Log insertion pattern
Every workflow starts with context capture:
// Pseudocode - actual implementation in n8n nodes
const executionLog = {
execution_id: generateCorrelationId(),
user_id: context.user.id,
telegram_id: context.user.telegram_id,
processes_executed: [],
user_tier: context.user.tier,
user_language: context.user.language,
user_input_type: detectInputType(message),
created_at: new Date().toISOString()
};
// Pass through entire workflow, append each process
executionLog.processes_executed.push({
name: currentWorkflow.name,
timestamp: new Date().toISOString(),
timestamp_ms: Date.now(),
nesting_level: context.nestingLevel
});Querying patterns
Find slow agent executions:
SELECT
execution_id,
agent_type,
particular_data->>'event_duration_ms' as duration_ms,
created_at
FROM logs_agent_execution
WHERE (particular_data->>'event_duration_ms')::int > 20000
ORDER BY created_at DESC;Cost analysis by agent type:
SELECT
agent_type,
COUNT(*) as executions,
SUM((total_cost)::numeric) as total_cost,
AVG((processing_time_ms)::numeric) as avg_latency
FROM logs_llm_execution
WHERE event_type = 'llm_valid_execution'
GROUP BY agent_type;User journey reconstruction:
SELECT
event_type,
particular_data,
created_at
FROM logs_user_journey
WHERE user_id = '57'
ORDER BY created_at;Results
18 months in production:
| Metric | Value |
|---|---|
| Total interactions | 500K+ |
| Agent types | 10 |
| Avg response time | 3-5 seconds |
| Operational savings | $67K |
| Downtime | 0 |
| External observability cost | $0 |
The custom observability stack has caught:
- Context compression bugs: Significant moments being over-compressed
- Agent decision drift: Coaching intensity creeping too high/low
- Cost anomalies: Specific user patterns triggering expensive execution paths
- Latency regressions: New prompt versions causing slower responses
When to build custom
Build your own observability if:
- Your agents make structured decisions that you need to track
- Sessions span days/weeks, not minutes
- Business context matters for debugging (tiers, scopes, journeys)
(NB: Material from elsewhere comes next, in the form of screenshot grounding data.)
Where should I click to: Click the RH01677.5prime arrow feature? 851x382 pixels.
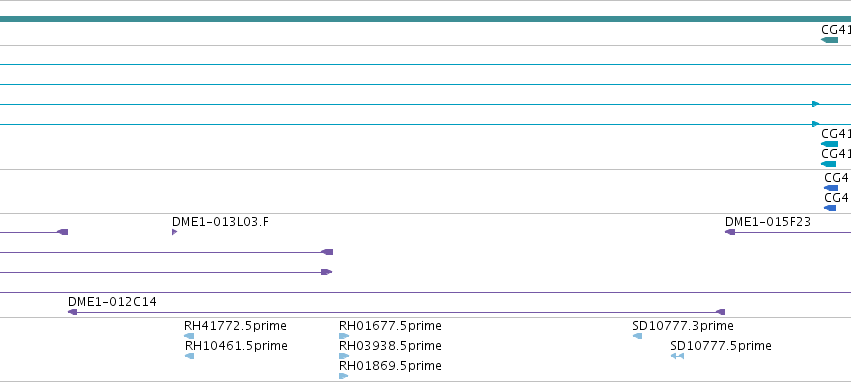pyautogui.click(x=344, y=336)
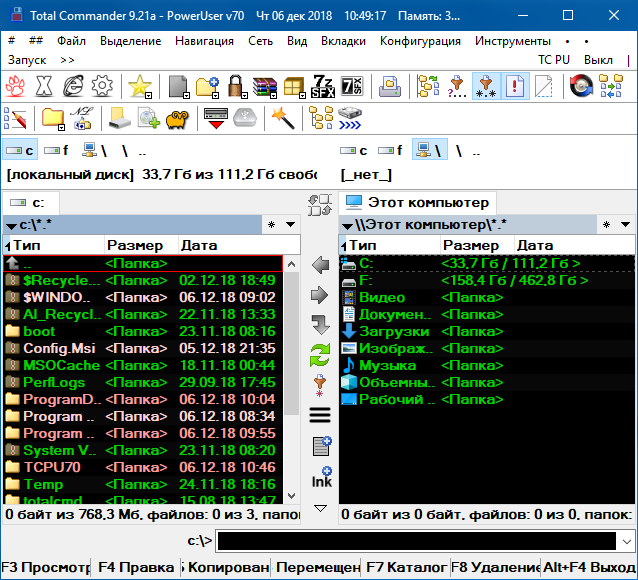Click the red paw icon in toolbar
Screen dimensions: 638x580
[16, 87]
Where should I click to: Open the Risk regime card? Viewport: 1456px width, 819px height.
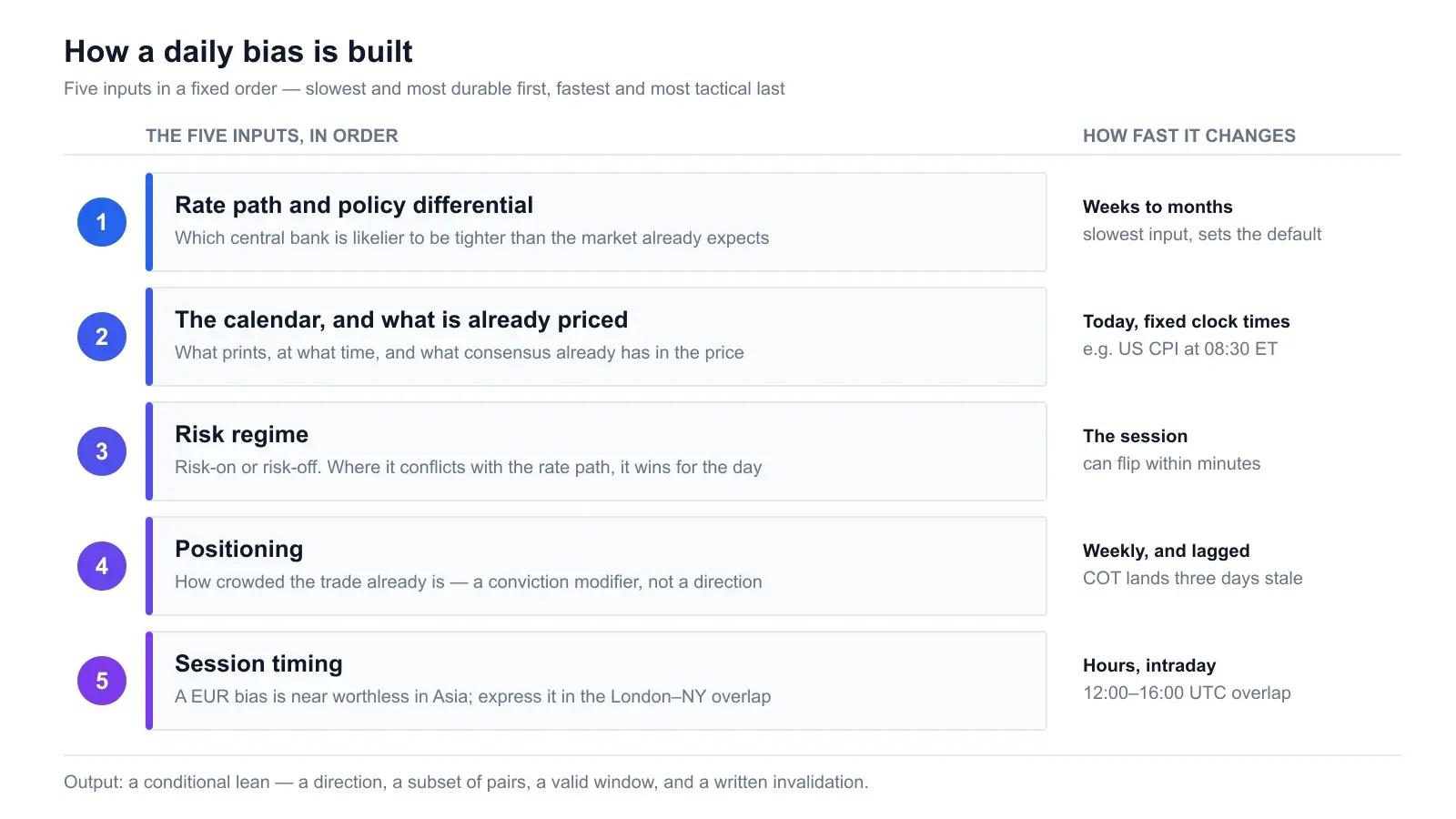point(596,451)
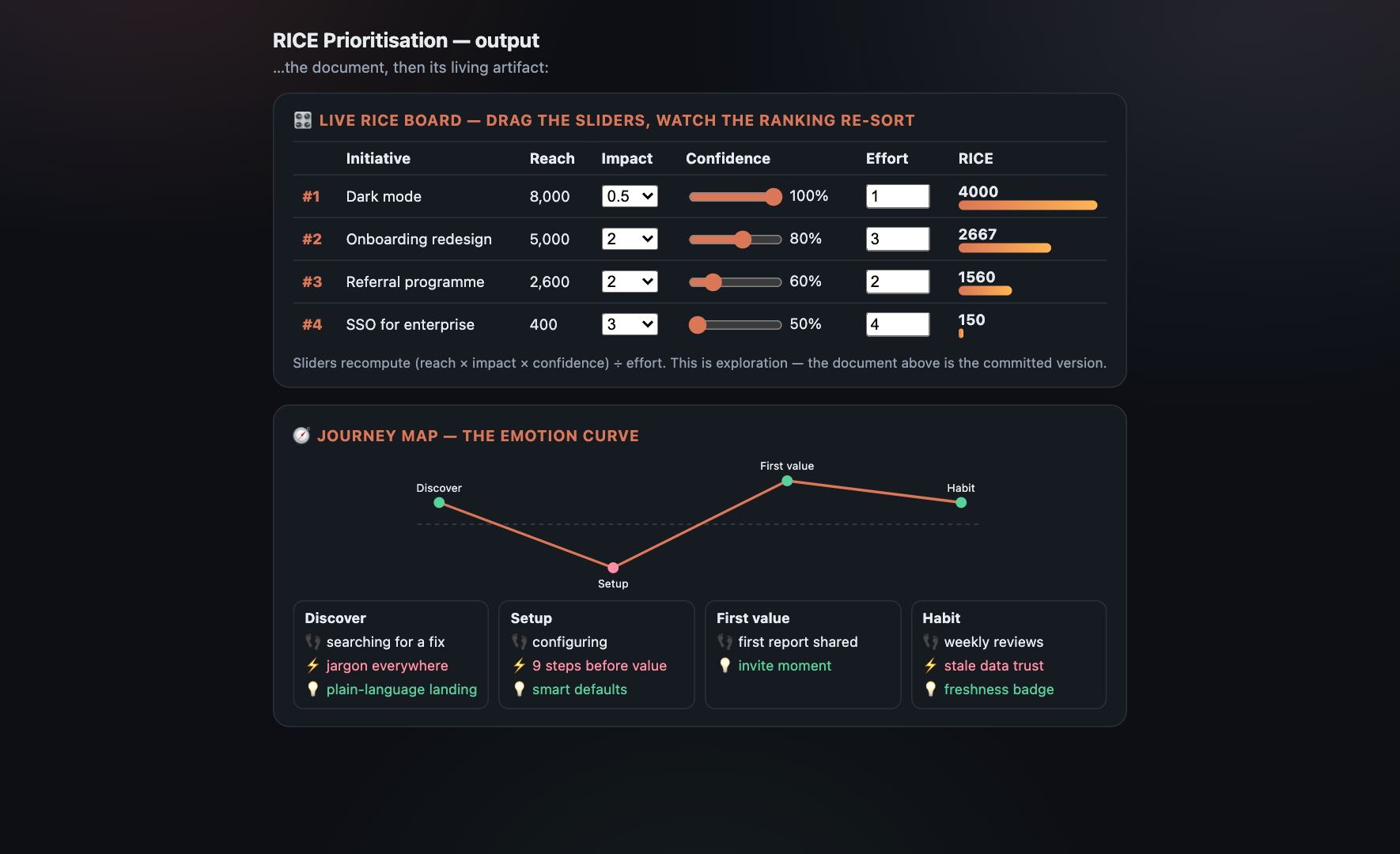Click the Referral programme confidence slider handle
Screen dimensions: 1400x854
pos(713,282)
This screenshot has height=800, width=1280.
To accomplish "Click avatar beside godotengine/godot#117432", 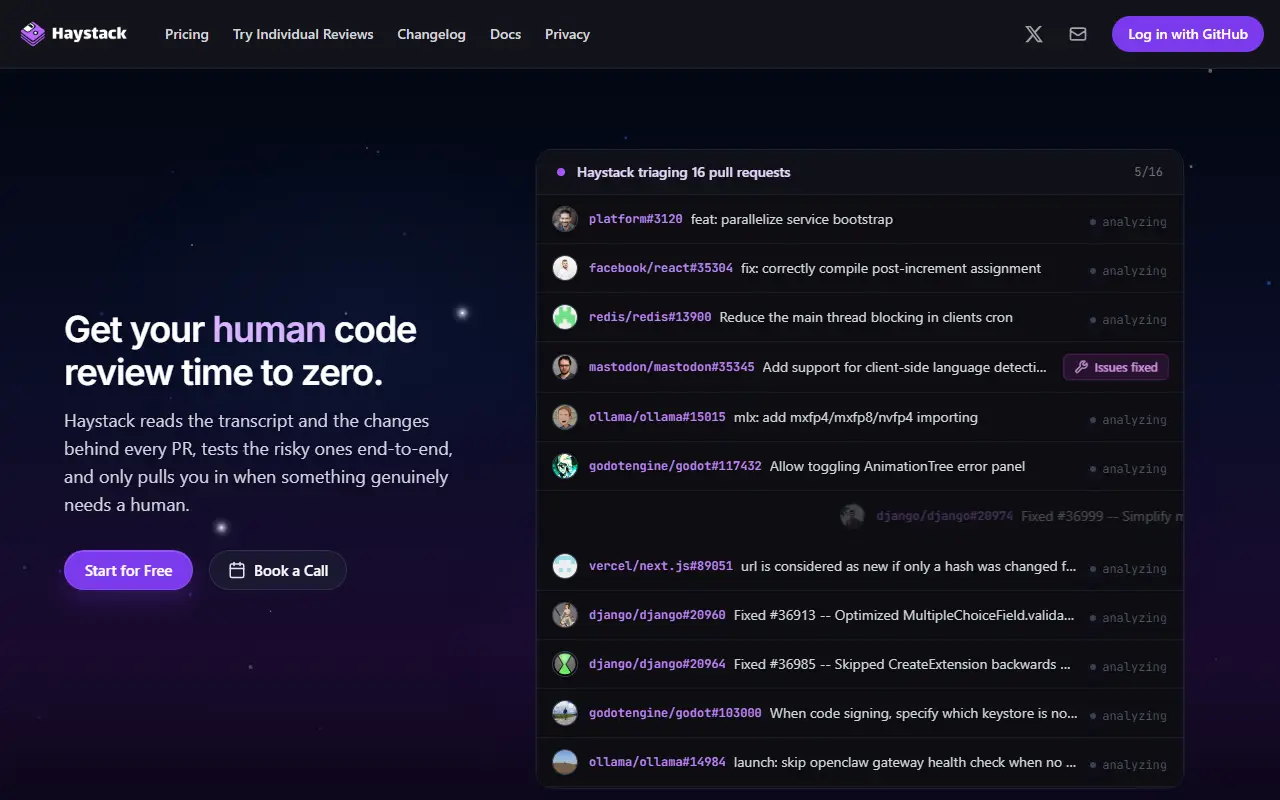I will tap(565, 466).
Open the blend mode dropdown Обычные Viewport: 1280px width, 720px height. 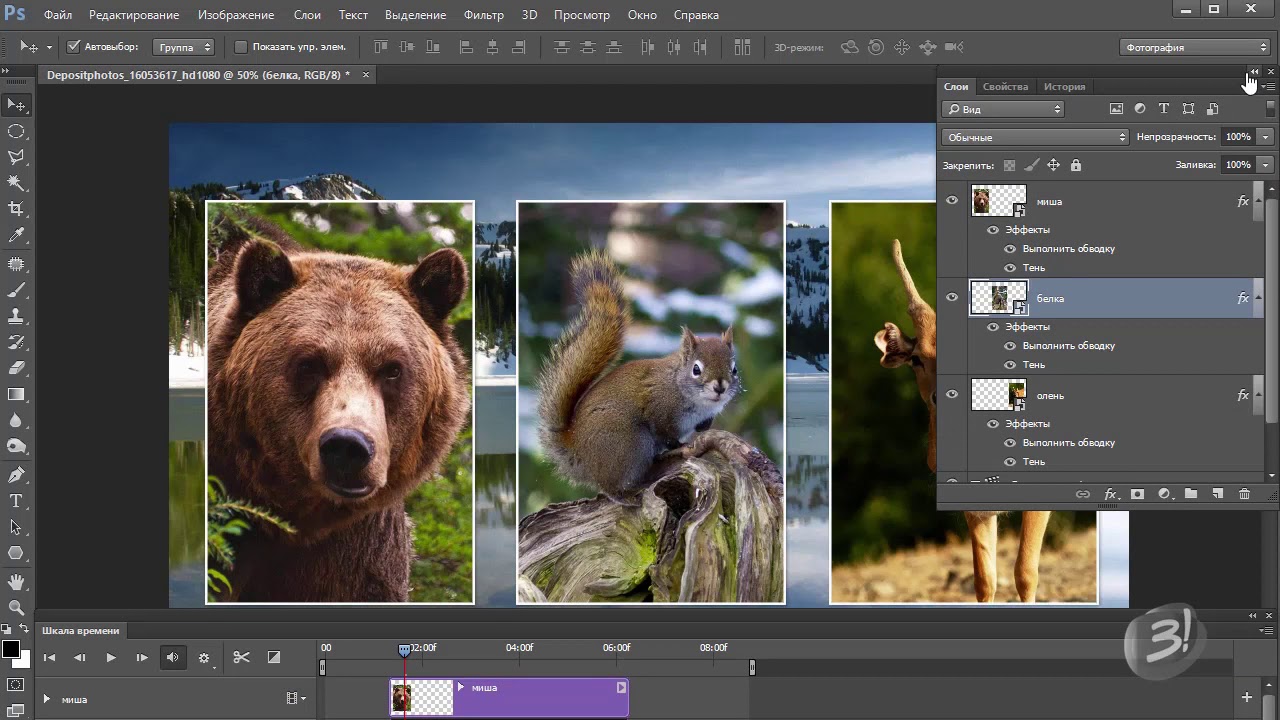[x=1036, y=137]
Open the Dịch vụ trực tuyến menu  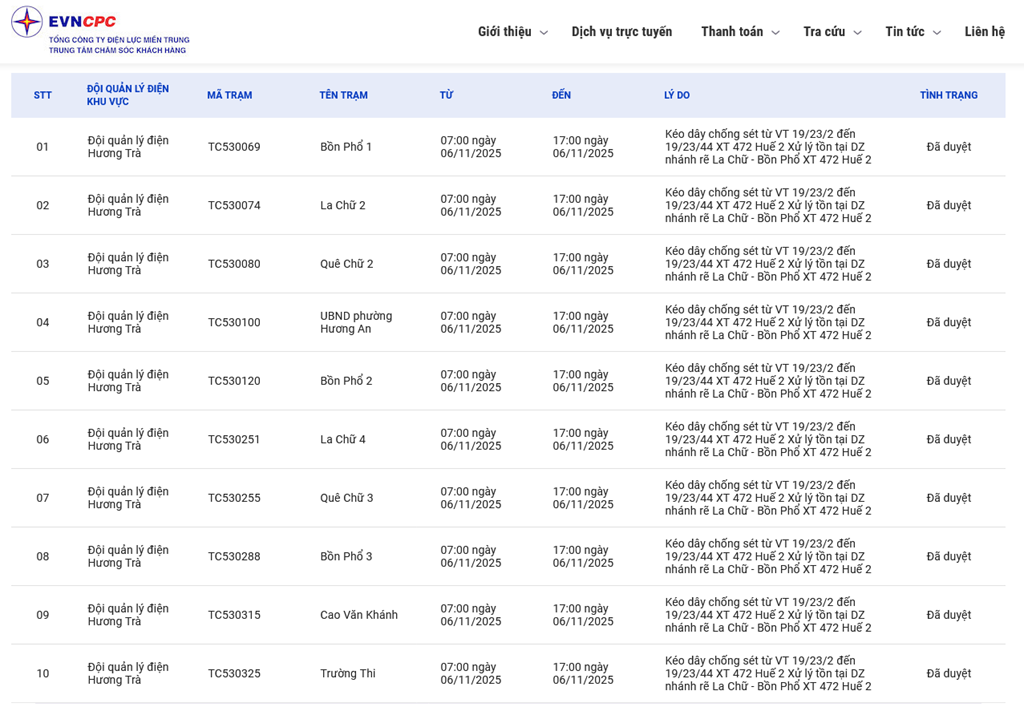coord(621,32)
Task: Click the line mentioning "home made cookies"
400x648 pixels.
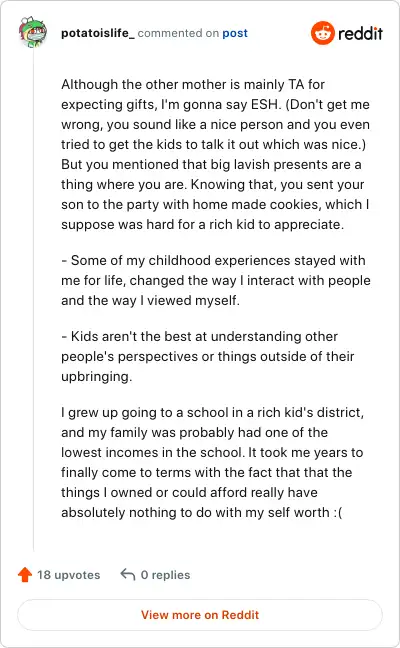Action: click(x=215, y=204)
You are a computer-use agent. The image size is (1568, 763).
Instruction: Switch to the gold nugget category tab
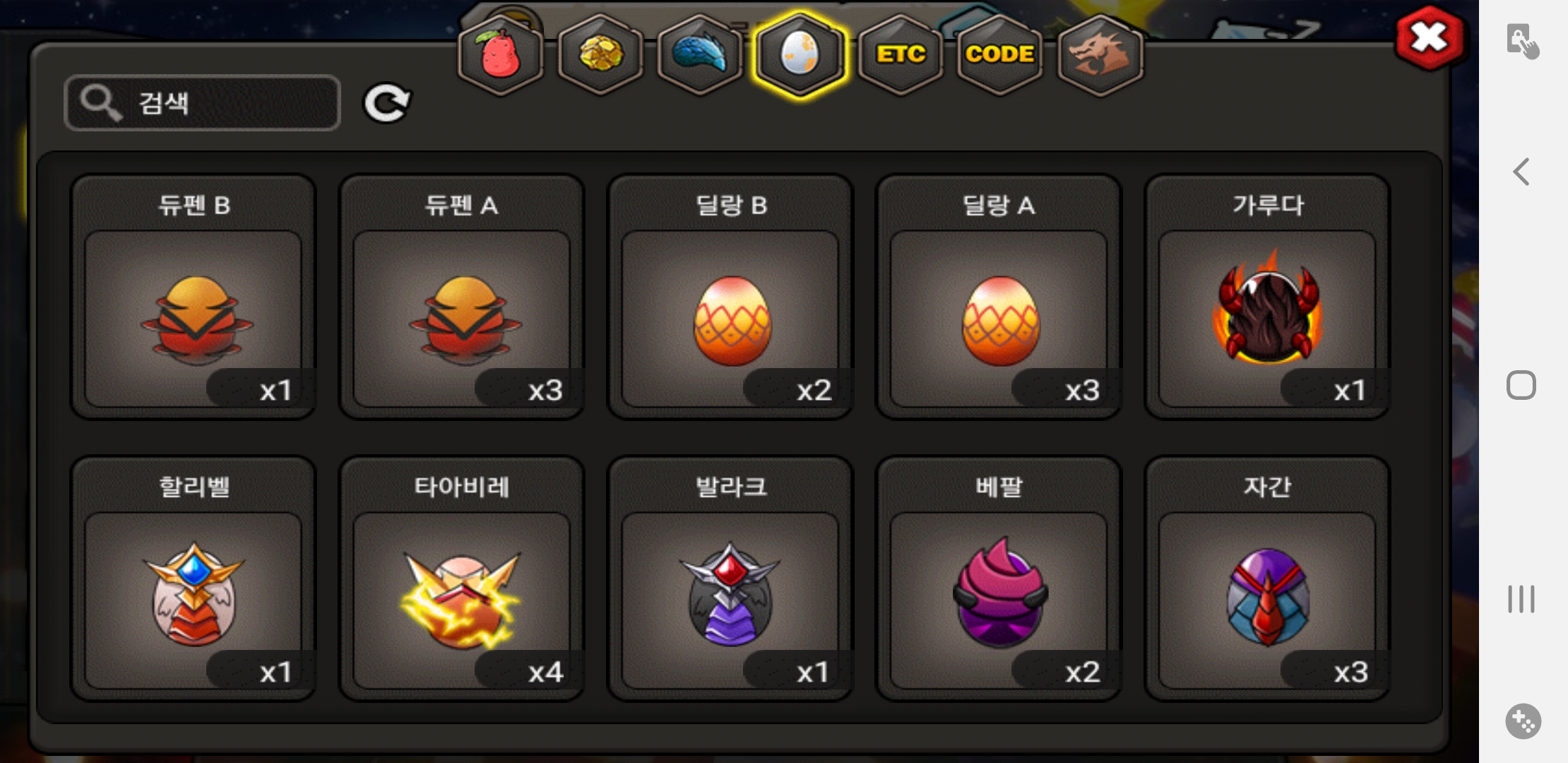coord(600,54)
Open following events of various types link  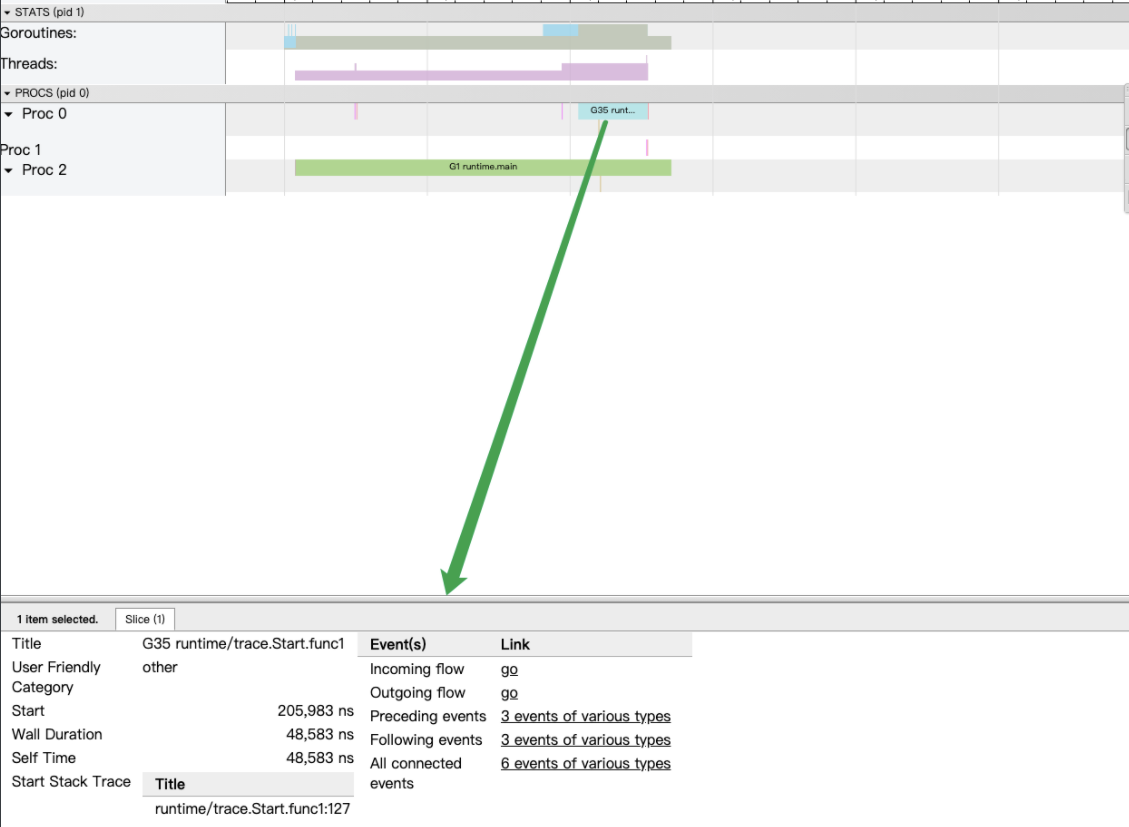tap(585, 739)
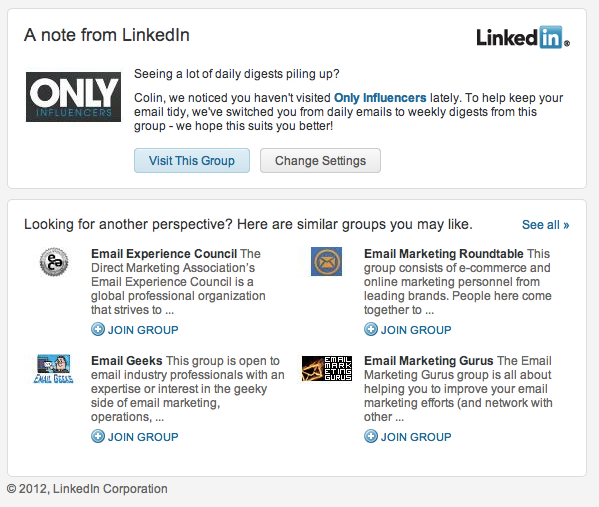Select JOIN GROUP text under Email Geeks
This screenshot has width=599, height=507.
pyautogui.click(x=143, y=437)
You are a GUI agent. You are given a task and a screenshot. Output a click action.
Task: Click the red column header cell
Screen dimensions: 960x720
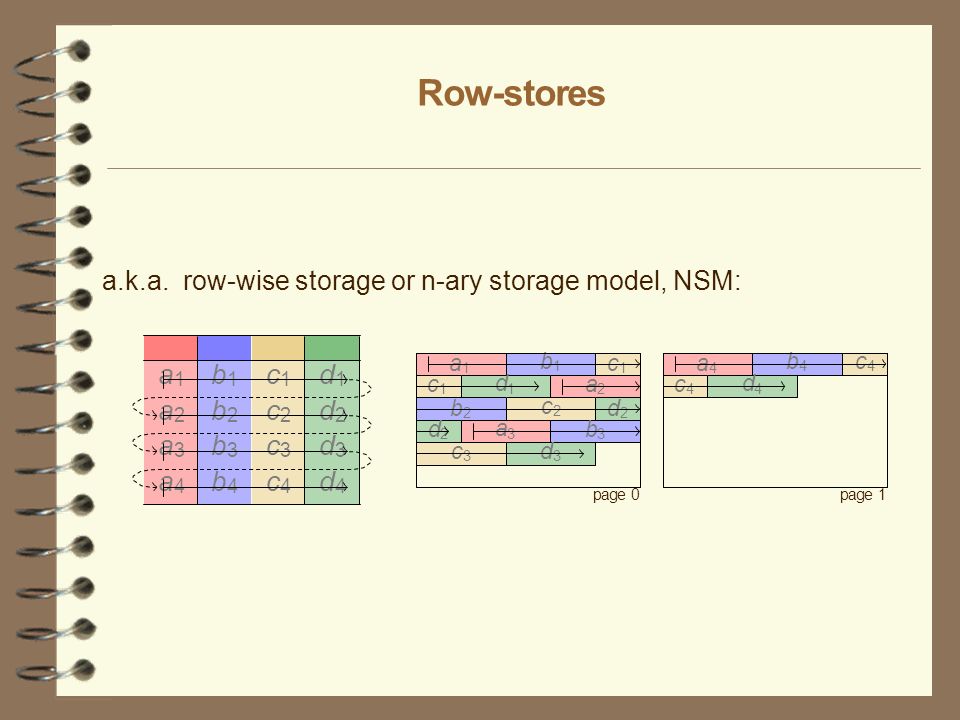point(171,348)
- You're already running PostgreSQL and don't want another SaaS
- You need SQL queryability, not just dashboards
Use Langfuse/LangSmith if:
- Request-response pattern fits your use case
- You want quick setup over customization
- Your team expects familiar UI
- You're not doing context compression or multi-agent orchestration
Conclusion
The LLMOps market assumes you're building chatbots. If you're building something more complex—long-running agent sessions, custom context management, multi-agent orchestration—the tools will fight you.
PostgreSQL + structured logs + your domain knowledge = observability that actually works.
Total implementation time: ~2 weeks. Total ongoing cost: $0. Total vendor lock-in: 0.